Count the lines in the rows below that contain the word "Where", and give only that number.

» Record set:
=-=-=-=-=

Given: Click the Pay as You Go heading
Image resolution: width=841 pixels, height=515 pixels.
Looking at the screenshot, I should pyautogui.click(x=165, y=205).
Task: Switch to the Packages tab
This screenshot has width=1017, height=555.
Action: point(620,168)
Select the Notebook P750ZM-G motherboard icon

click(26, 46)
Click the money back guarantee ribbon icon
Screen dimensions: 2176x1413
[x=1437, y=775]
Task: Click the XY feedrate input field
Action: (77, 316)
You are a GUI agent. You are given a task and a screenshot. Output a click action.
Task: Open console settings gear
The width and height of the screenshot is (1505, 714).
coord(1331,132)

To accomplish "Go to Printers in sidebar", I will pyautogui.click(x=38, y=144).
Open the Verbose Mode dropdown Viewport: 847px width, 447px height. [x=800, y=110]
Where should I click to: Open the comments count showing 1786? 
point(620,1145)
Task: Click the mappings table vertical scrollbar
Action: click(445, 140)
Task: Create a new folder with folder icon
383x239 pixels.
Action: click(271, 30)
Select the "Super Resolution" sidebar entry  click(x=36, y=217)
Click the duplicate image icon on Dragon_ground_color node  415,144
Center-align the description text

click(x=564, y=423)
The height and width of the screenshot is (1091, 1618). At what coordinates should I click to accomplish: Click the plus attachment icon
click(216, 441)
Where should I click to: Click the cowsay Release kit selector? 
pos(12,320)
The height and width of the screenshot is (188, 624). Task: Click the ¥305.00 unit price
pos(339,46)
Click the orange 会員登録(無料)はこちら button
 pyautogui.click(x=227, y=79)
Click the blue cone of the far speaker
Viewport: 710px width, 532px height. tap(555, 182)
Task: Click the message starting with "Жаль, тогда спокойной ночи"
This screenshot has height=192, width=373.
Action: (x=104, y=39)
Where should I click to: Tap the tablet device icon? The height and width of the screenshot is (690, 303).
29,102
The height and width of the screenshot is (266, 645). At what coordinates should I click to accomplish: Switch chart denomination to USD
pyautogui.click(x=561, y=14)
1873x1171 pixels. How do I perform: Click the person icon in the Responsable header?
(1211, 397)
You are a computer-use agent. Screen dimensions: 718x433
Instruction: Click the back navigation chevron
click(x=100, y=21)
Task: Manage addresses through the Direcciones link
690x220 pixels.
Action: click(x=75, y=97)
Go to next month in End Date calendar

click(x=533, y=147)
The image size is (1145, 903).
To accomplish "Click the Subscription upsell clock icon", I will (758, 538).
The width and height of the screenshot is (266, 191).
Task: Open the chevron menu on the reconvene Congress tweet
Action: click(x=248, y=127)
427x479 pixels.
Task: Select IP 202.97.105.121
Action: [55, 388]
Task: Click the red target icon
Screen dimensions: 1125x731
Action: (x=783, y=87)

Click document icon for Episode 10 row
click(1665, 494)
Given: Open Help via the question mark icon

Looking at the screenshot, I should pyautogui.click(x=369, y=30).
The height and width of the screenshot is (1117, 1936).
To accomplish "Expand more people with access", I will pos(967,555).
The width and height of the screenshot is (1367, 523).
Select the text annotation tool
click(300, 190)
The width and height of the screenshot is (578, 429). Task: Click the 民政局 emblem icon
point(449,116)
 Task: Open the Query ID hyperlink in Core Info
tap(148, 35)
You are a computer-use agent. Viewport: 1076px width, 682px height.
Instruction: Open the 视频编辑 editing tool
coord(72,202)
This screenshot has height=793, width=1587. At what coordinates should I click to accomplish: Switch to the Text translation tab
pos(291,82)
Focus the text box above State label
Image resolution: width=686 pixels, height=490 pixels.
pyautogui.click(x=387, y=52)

=-=-=-=-=

» Output below:
3